El gobierno Chino que está trabajando por mejorar la imagen de su país frente al resto del mundo ha decidido cancelar un festival que se celebra cada año, desde hace 600 años.
Este festival tiene lugar en la ciudad de Qianxi y cada año comienza con el sacrificio de cientos de perros, a los que luego se despelleja por las calles. El fuerte rechazo que semejante espectáculo provoca en la mayoría de la población, ha hecho que mucha gente se organice a través de internet y repudie públicamente esta costumbre.
El origen de este festival se remonta al comienzo de la dinastía Ming. Cuando las tropas de Zhu Yuanzhang, su fundador, sacrificó a todos los perros de la ciudad para poder tomarla en silencio y por sorpresa. Tras la conquista, se celebró un banquete en el que se sirvió carne de perro, tradición que continúa hasta hoy.

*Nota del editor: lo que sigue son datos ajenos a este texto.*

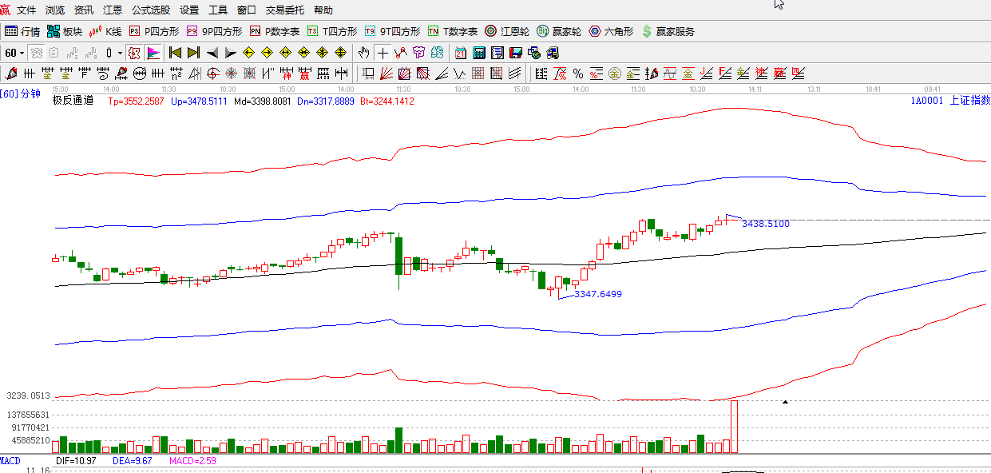Open the 赢家服务 button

Con el paso del tiempo, el festival tal y cómo se hacía antaño se fue transformando hasta convertirse en una especie de feria de alimentación, en la que se sacrifica a los perros in situ para demostrar a los clientes potenciales que la carne es fresca.
Esta práctica provocó el rechazo de miles de personas al hacerse pública. La participación en Blogs locales expresando el descontento de la población llegó a ser de 12.000 personas.
Semejante rechazo de la opinión pública al acontecimiento hizo que el gobierno chino tomara cartas en el asunto y prohibiera el desagradable festival.